> [Required task]
Could you output all of this material as a Markdown table with the columns Row and Text, one numbered row per line, skipping blank lines and leaving out the pictures?

> [Records to process]
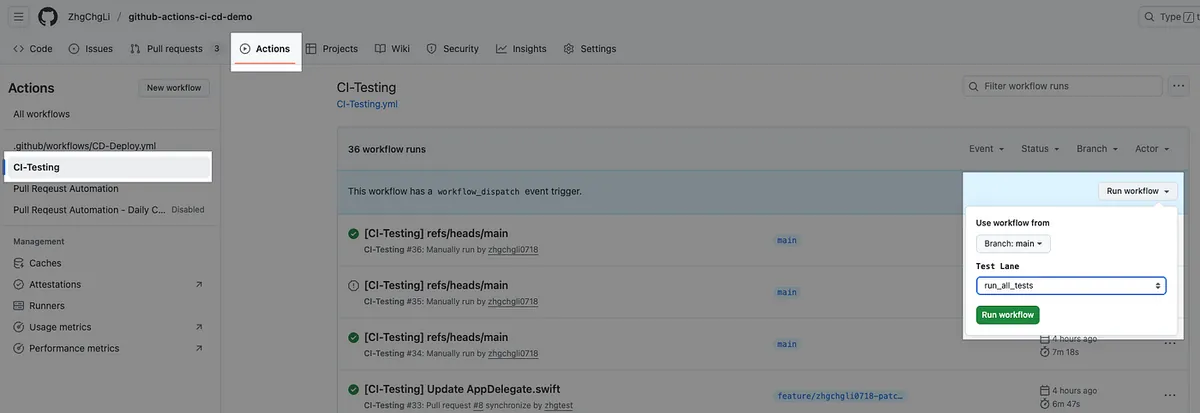This screenshot has height=413, width=1200.
Task: Open Usage metrics sidebar item
Action: [x=60, y=327]
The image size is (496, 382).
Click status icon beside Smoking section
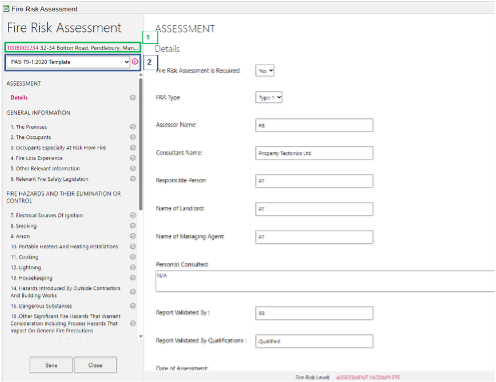133,226
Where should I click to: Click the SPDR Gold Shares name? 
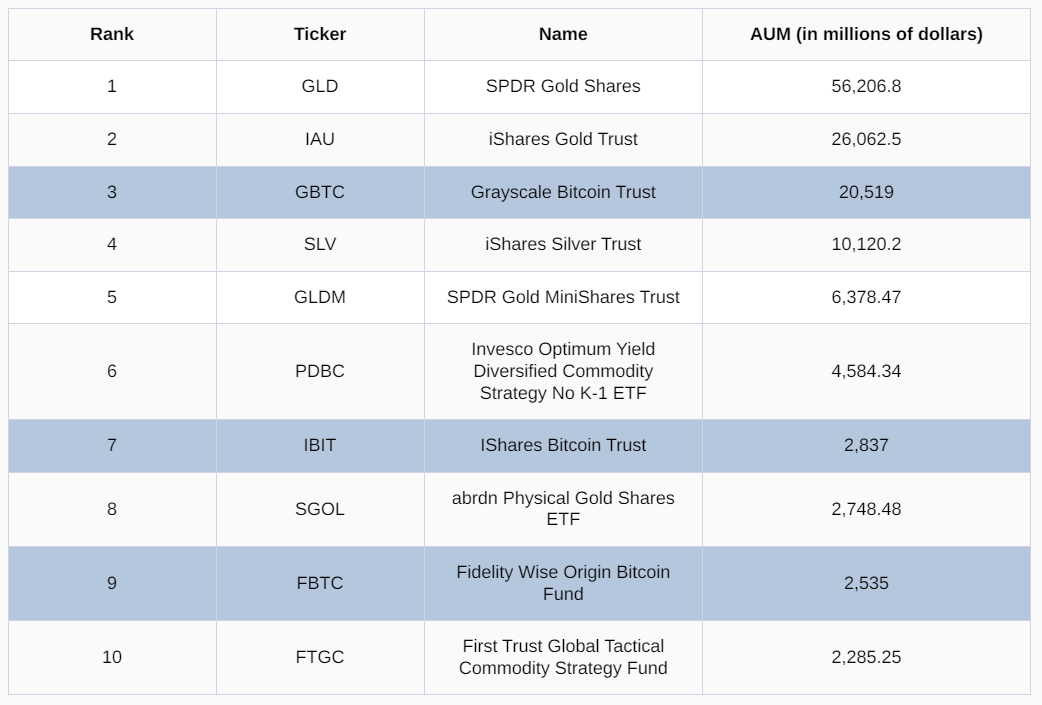(563, 86)
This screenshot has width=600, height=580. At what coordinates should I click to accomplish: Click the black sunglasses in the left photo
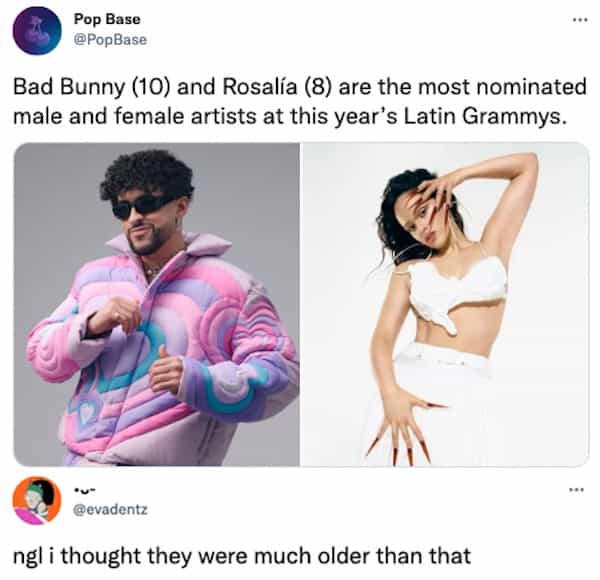(142, 206)
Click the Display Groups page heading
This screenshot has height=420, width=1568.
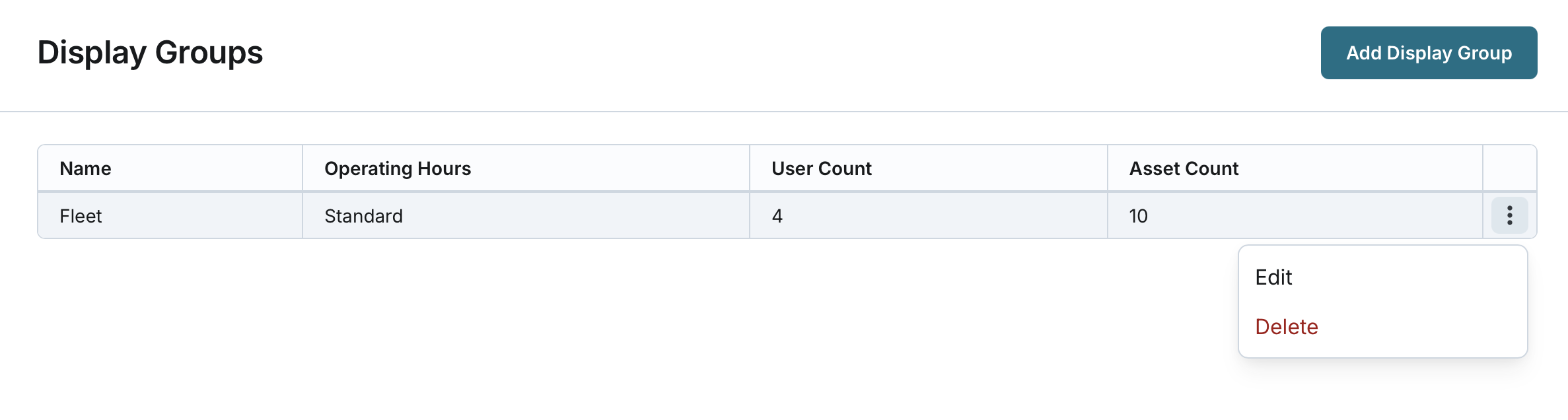pos(150,53)
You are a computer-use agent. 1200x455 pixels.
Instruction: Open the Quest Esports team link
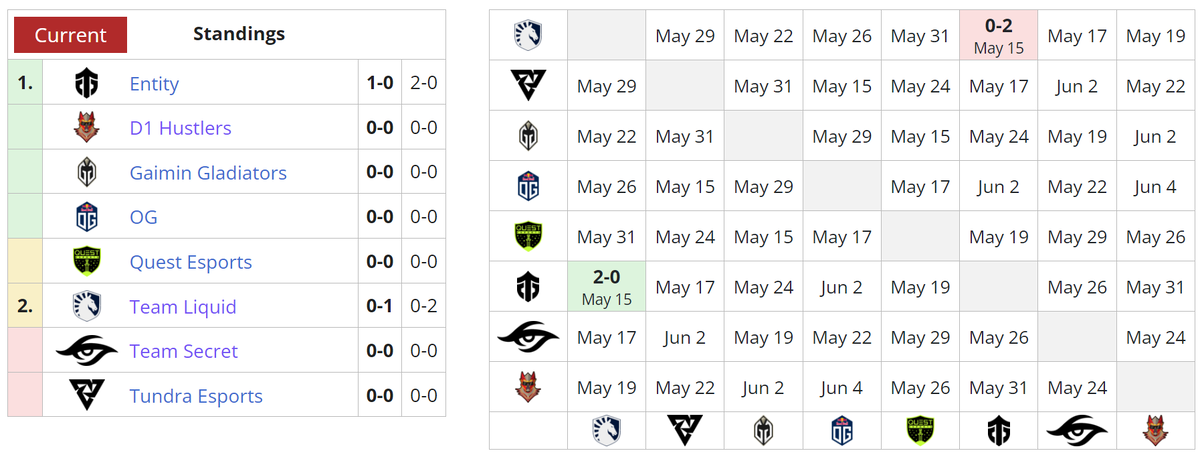point(191,262)
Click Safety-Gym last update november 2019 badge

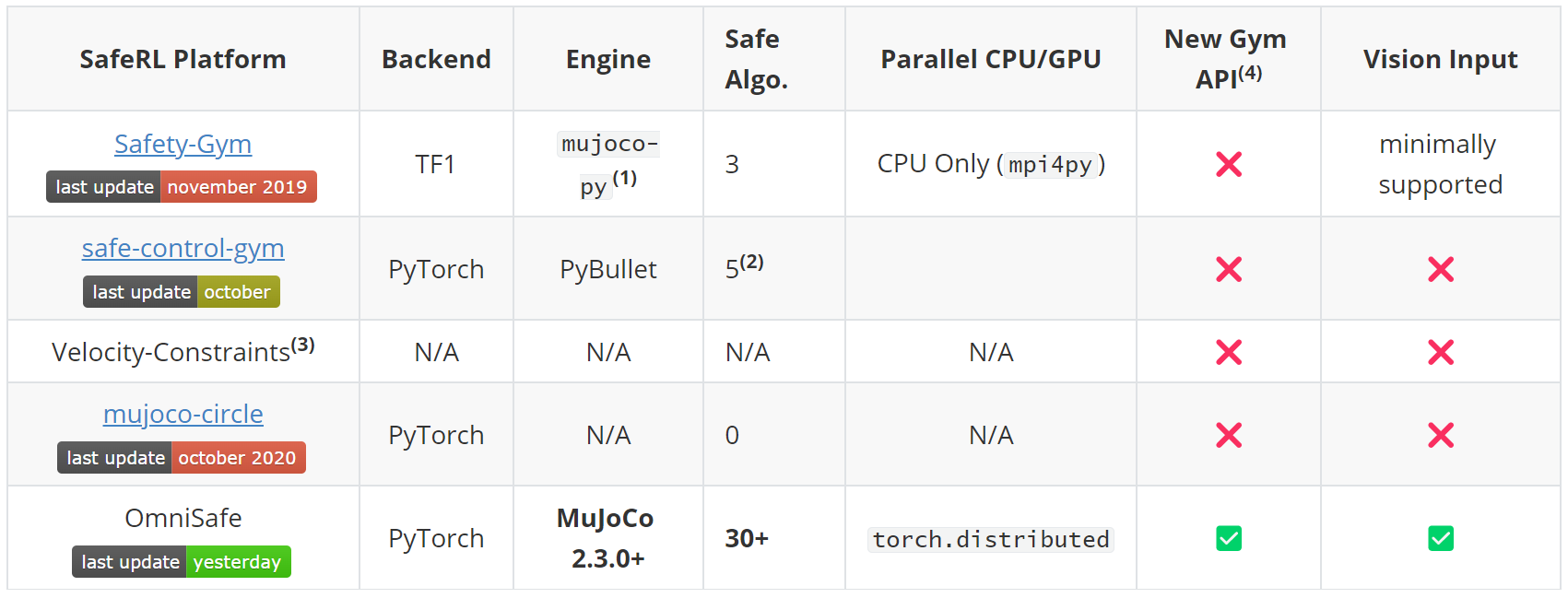coord(182,187)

> [Reply]
| Row | Text |
|---|---|
| 1 | This screenshot has height=413, width=1200. |
| 2 | Task: Open Usage metrics sidebar item |
| 3 | Action: [x=60, y=327] |
| 4 | The image size is (496, 382). |
| 5 | Click status icon beside Smoking section |
| 6 | 133,226 |
| 7 | Where should I click to: Click the SPDR Gold Shares name?  |
| 8 | (563, 86) |
| 9 | This screenshot has width=600, height=580. At what coordinates should I click to accomplish: Click the black sunglasses in the left photo |
| 10 | (142, 206) |
| 11 | Click the Display Groups page heading |
| 12 | This screenshot has height=420, width=1568. |
| 13 | pos(150,53) |
| 14 | You are a computer-use agent. 1200x455 pixels. |
| 15 | Instruction: Open the Quest Esports team link |
| 16 | point(191,262) |
| 17 | Click Safety-Gym last update november 2019 badge |
| 18 | coord(182,187) |